### Page extract
^^^^
# router bit



## wavebam (Nov 1, 2008)

Which and what size router bits do I need to make crown moulding?


thanks,
Eddie ([email protected])


----------



## Honolulu (Feb 18, 2009)

what do I need to make babies? Well ...

Seriously... it depends on what molding you want to make. I was just at my parent's home looking at the crown molding there... thinking that the pattern might no longer be made since the house dates to 1927 or so. The molding must have been made from something almost 6 inches wide. I surely don't have the torque in my 1/4" collet to do that.

Suggest you go online to various router bit suppliers and see what's out there. If you have a particular pattern, or a drawing or sample, you can go to a local millwork or cabinet supplier and ask them.


----------



## bobj3 (Jan 17, 2006)

HI Eddie

They make just about anything you can think of in router bits now days here's just two of them..

2 pc 1/2" SH 2-5/16" Long Crown Molding Router Bit Set
2 pc 1/2" Shank Reversible Crown Molding Router Bit Set


http://cgi.ebay.com/2-pc-1-2-Shank-...50386QQcmdZViewItemQQ_trksidZp1742.m153.l1262

http://cgi.ebay.com/2-pc-1-2-SH-2-5...50386QQcmdZViewItemQQ_trksidZp1742.m153.l1262

=======
Crown Molding Bevel 52º/38º Angle Bit, see video on the same web page..

http://www.mlcswoodworking.com/shopsite_sc/store/html/smarthtml/pages/bit_molding2.html

============


wavebam said:


> Which and what size router bits do I need to make crown moulding?
> 
> 
> thanks,
> Eddie ([email protected])


----------



## Charles M (Apr 10, 2006)

bobj3 said:


> HI Eddie
> 
> They make just about anything you can think of in router bits now days here's just two of them..
> 
> ...


Interesting how quickly China knocked off our Wide Crown Molding Bits:

http://www.freudtools.com/p-187-wide-crown-molding-system.aspx










Also interesting that MLCS knocked off our 52°/38° bit but their crown molding bits are for 45° angles:










And here's a video of using the Freud crown bits:
http://www.freudtools.com/videoinsert.asp?videoname=WCM-Video.wmv


----------
^^^^
### Data supplied
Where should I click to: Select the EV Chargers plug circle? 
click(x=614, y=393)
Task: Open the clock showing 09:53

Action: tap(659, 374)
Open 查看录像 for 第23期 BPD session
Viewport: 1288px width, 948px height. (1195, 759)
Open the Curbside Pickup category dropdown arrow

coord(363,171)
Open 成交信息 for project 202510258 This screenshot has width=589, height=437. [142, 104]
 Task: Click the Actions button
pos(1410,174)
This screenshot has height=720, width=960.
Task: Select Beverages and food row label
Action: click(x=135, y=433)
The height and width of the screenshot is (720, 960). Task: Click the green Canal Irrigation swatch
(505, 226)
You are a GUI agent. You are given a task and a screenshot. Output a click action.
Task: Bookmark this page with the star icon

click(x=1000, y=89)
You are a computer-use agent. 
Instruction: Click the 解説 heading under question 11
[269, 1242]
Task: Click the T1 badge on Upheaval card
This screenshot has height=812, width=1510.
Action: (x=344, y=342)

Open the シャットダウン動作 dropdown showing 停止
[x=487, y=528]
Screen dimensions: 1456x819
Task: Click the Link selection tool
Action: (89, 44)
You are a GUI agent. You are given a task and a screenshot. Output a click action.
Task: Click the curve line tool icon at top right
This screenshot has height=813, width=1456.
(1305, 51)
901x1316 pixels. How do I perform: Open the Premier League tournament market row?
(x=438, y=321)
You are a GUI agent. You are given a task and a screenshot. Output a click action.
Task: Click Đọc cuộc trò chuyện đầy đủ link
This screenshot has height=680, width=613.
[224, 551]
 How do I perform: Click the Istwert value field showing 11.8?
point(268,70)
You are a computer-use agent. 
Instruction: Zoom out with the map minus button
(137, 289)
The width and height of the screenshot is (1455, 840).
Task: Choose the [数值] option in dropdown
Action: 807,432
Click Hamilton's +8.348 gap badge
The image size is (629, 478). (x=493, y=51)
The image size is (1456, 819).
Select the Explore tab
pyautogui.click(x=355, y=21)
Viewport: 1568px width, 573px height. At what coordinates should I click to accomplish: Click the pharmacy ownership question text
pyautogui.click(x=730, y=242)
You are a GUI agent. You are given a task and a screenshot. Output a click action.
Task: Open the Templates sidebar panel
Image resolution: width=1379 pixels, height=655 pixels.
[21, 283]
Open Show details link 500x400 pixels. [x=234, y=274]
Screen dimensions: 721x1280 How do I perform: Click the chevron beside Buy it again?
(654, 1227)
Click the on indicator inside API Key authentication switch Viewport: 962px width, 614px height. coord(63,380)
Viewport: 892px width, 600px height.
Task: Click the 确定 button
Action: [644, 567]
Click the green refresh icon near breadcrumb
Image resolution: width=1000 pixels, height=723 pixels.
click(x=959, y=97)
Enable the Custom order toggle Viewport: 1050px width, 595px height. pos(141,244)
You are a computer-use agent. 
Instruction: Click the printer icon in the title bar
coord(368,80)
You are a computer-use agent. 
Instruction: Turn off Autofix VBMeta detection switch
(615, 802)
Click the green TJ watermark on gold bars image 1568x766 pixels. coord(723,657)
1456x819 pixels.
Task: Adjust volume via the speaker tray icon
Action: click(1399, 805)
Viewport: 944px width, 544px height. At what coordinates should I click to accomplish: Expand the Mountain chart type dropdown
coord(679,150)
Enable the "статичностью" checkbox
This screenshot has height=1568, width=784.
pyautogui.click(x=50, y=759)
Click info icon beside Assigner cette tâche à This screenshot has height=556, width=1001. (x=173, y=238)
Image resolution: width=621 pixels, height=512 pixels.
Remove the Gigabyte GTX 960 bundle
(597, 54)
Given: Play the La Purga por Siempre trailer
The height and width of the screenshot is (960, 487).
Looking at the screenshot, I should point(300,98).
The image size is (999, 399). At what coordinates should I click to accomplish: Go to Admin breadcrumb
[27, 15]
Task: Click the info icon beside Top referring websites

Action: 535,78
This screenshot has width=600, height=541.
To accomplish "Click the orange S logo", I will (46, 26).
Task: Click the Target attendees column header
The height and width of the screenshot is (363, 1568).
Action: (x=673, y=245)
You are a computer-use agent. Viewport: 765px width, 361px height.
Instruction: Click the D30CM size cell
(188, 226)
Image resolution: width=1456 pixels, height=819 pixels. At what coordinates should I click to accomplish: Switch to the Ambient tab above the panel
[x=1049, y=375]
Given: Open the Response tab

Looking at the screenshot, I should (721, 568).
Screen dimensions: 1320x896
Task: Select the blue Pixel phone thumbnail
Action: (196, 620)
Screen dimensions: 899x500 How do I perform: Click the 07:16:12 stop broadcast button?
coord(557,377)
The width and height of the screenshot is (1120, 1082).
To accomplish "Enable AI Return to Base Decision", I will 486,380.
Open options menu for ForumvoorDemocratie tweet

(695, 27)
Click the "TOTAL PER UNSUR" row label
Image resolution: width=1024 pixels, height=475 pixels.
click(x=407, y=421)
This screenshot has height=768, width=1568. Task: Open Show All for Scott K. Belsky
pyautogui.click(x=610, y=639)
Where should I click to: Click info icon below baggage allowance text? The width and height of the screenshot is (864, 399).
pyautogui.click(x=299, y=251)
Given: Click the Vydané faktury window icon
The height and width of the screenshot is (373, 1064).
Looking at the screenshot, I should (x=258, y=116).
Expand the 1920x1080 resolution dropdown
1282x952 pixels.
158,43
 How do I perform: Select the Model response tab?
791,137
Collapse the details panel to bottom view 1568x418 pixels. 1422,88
^^^^
### Tasks
1: From the router bit thread, translate this sentence into Spanish: "If you have a particular pattern, or a drawing or sample, you can go to a local millwork or cabinet supplier and ask them."
2: Write out, character for character, the entries above from their first line through the line that contains "click(x=1000, y=89)", with both of those lines included.

### Outputs in order
1: Si tienes un patrón en particular, o un dibujo o una muestra, puedes acudir a un proveedor local de carpintería o de gabinetes y preguntarles.

2:
Where should I click to: Select the EV Chargers plug circle? 
click(x=614, y=393)
Task: Open the clock showing 09:53

Action: tap(659, 374)
Open 查看录像 for 第23期 BPD session
Viewport: 1288px width, 948px height. (1195, 759)
Open the Curbside Pickup category dropdown arrow

coord(363,171)
Open 成交信息 for project 202510258 This screenshot has width=589, height=437. [142, 104]
 Task: Click the Actions button
pos(1410,174)
This screenshot has height=720, width=960.
Task: Select Beverages and food row label
Action: click(x=135, y=433)
The height and width of the screenshot is (720, 960). Task: Click the green Canal Irrigation swatch
(505, 226)
You are a GUI agent. You are given a task and a screenshot. Output a click action.
Task: Bookmark this page with the star icon

click(x=1000, y=89)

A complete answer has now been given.